Man begreift, wie an- und aufregend es für die junge Frau gewesen sein muss, mit dem Emigrantenzirkel um den Buchhändler Fritz Picard zu diskutieren oder im Atelier des Grafikers Johnny Friedlaender die Kunst der Radierung zu lernen – im Kreis seiner internationalen Schülerinnen und Schüler.
Die Welt, so kommentiert Ottinger diese Bilder, war auseinandergebrochen, und man habe sich damals sehr ernsthaft bemüht, wieder zusammenzufügen – mit den Mitteln der Kunst zum Beispiel.

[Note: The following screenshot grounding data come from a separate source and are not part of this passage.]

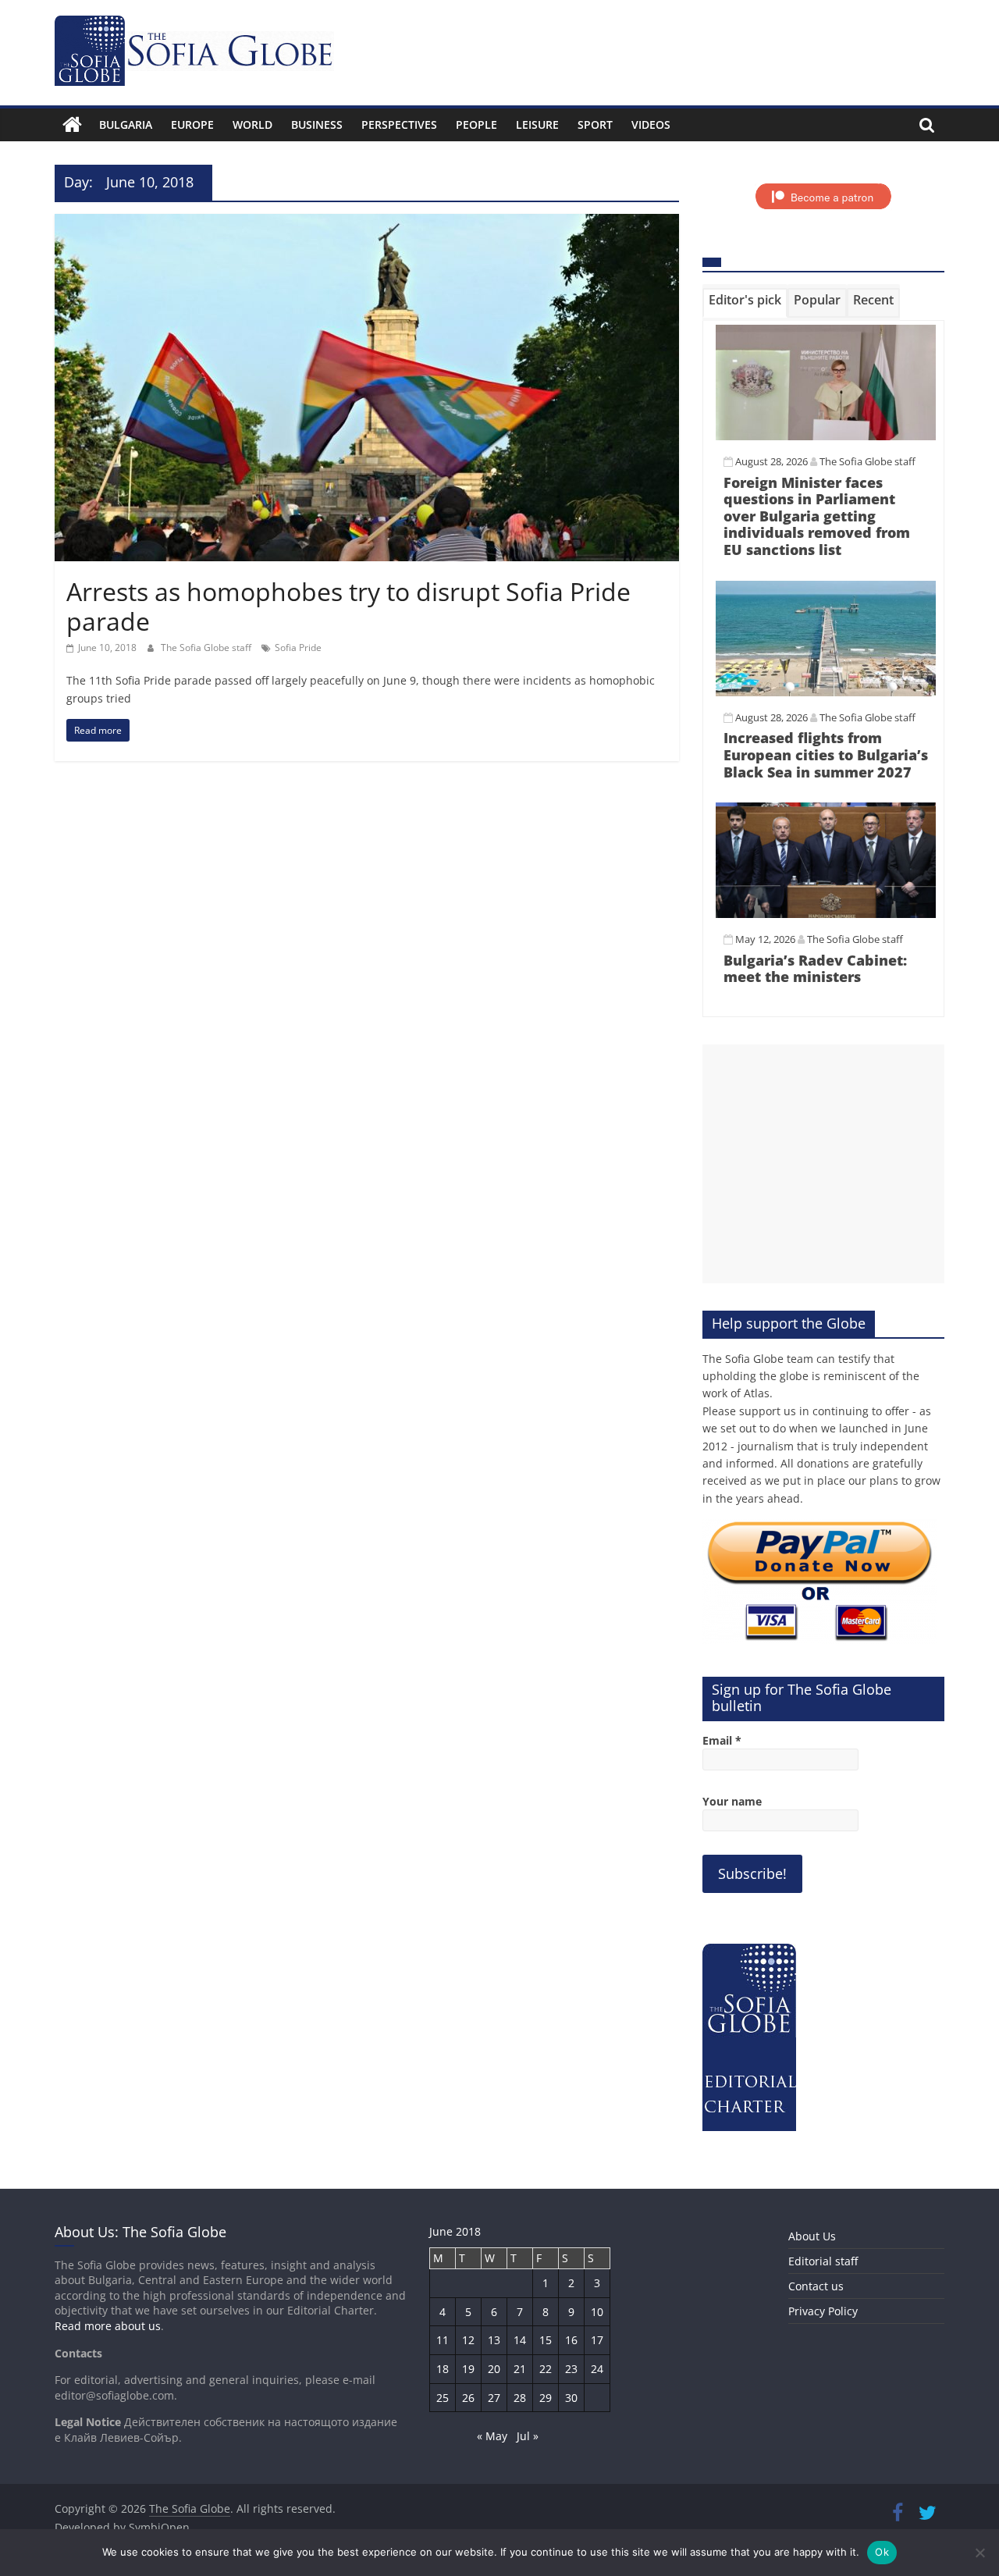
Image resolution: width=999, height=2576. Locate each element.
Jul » (528, 2435)
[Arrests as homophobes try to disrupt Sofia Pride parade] (367, 223)
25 (442, 2397)
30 (571, 2397)
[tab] (744, 303)
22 (545, 2368)
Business (317, 124)
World (252, 124)
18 (442, 2368)
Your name (732, 1801)
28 (520, 2397)
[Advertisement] (823, 1163)
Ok (882, 2552)
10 (597, 2311)
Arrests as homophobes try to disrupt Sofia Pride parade (348, 606)
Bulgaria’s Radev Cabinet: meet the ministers (815, 969)
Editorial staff (823, 2261)
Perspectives (399, 124)
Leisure (537, 124)
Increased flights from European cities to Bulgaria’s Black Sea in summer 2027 (825, 754)
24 (597, 2368)
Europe (192, 124)
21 (520, 2368)
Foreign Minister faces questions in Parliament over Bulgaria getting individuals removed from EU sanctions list (816, 516)
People (476, 124)
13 (494, 2339)
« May (492, 2435)
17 (597, 2339)
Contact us (816, 2286)
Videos (650, 124)
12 (468, 2339)
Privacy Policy (823, 2311)
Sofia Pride (298, 647)
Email (721, 1740)
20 (494, 2368)
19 (468, 2368)
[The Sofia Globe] (72, 125)
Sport (595, 124)
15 (545, 2339)
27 (494, 2397)
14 (520, 2339)
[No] (979, 2552)
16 (571, 2339)
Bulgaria (125, 124)
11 (442, 2339)
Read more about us (108, 2325)
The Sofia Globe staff (207, 647)
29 (545, 2397)
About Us (812, 2236)
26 (468, 2397)
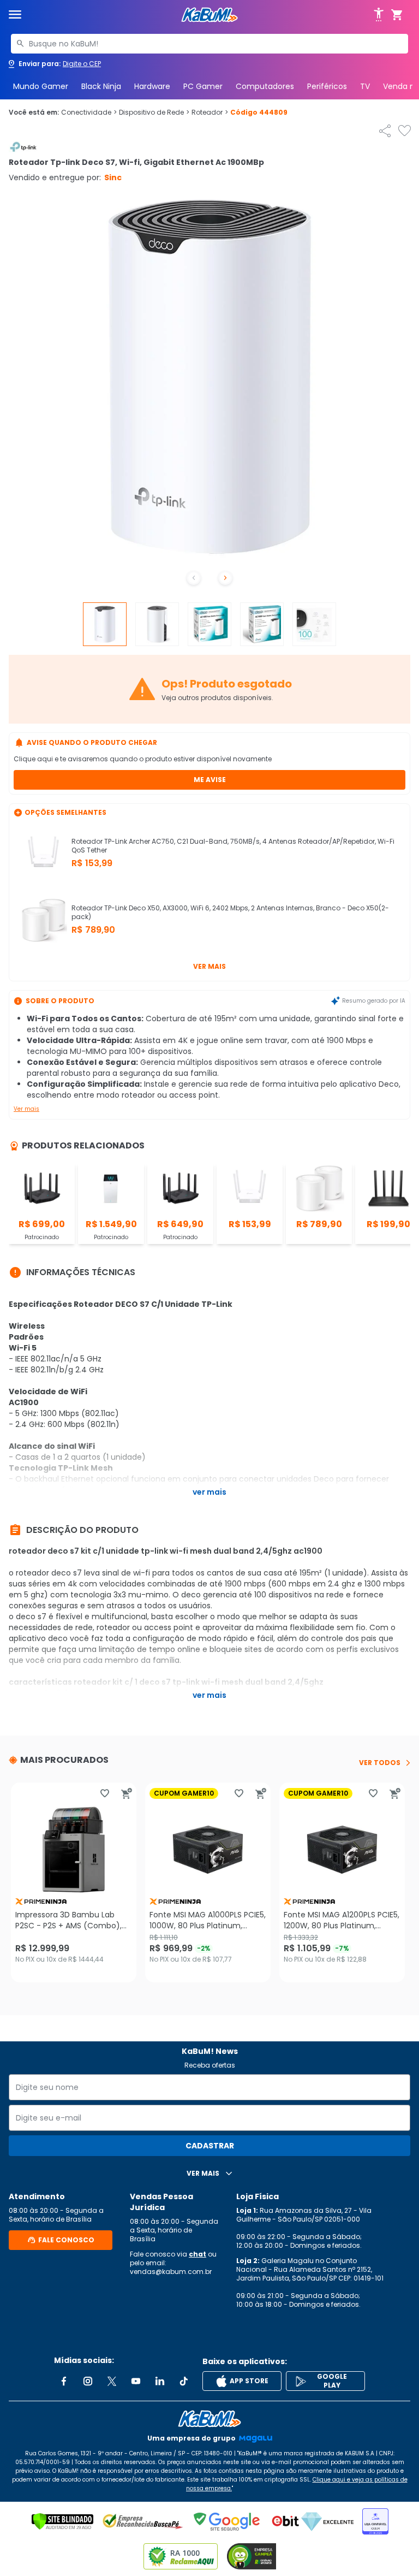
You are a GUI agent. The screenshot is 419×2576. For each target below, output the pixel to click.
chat (197, 2254)
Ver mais (209, 966)
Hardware (152, 86)
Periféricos (327, 86)
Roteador (209, 112)
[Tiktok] (184, 2381)
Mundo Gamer (40, 86)
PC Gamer (203, 86)
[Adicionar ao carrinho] (126, 1793)
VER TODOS (379, 1762)
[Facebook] (64, 2381)
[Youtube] (136, 2381)
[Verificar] (62, 2521)
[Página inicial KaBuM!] (209, 15)
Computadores (265, 86)
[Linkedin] (160, 2381)
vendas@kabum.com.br (171, 2271)
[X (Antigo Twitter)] (112, 2381)
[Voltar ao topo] (209, 2418)
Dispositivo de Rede (154, 112)
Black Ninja (101, 86)
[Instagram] (88, 2381)
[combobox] (209, 44)
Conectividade (89, 112)
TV (365, 86)
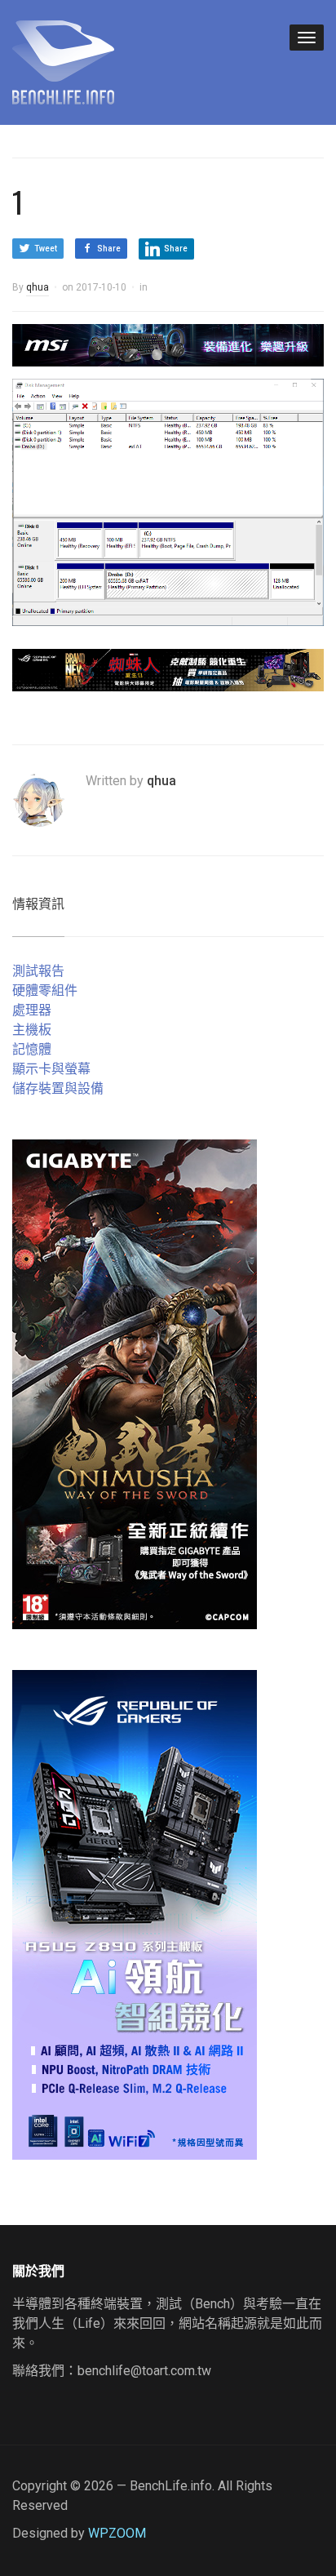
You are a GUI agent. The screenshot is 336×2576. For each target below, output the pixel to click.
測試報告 (38, 971)
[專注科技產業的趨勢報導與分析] (63, 60)
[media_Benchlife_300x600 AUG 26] (134, 1383)
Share (109, 248)
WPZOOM (117, 2533)
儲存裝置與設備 (58, 1088)
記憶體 (31, 1049)
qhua (37, 287)
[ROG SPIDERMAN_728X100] (168, 669)
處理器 (31, 1010)
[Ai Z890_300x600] (134, 1913)
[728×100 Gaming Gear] (168, 344)
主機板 (31, 1029)
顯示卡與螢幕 (51, 1069)
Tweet (45, 248)
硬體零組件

Aber natürlich auch mit den Mitteln der Politik: Im Kapitel über Afrika konfrontiert sie etwa Bilder einer verfallenen Gedenkstätte für tote Kolonialsoldaten mit denen eines Friseursalons im Nordosten von Paris, wo afrikanische Friseurinnen mit äußerster Kunstfertigkeit Haare zu Skulpturen verflechten, verdrillen und aufstecken; das Ganze ergänzt sie mit Aufnahmen aus den ethnografischen Filmen von Jean Rouch. Und sie beschreibt, etwa mit Aufnahmen einer niedergeknüppelten Demonstration, wie der gerade beendete Algerienkrieg die Gemüter noch immer erhitzte.
"Paris Calligrammes" nimmt sein Publikum mit in den Louvre, wo die angehende Künstlerin Stunden und Tage verbrachte, manchmal nur, um sich in ein einziges Bild zu versenken, lange bevor die Touristenströme aus aller Welt den Louvre stürmten. Sie beschreibt, wie ihre eigenen Bilder und später auch Filme von diesen Meisterwerken beeinflusst wurden. Das Pariser Nachtleben jener Zeit ist präsent durch Aufnahmen aus Jazzkellern und Transvestitenbars und eine sorgfältig ausgewählte, bunte Mischung von Musikaufnahmen, die bei der Zuschauerin eigene Paris-Assoziationen wecken.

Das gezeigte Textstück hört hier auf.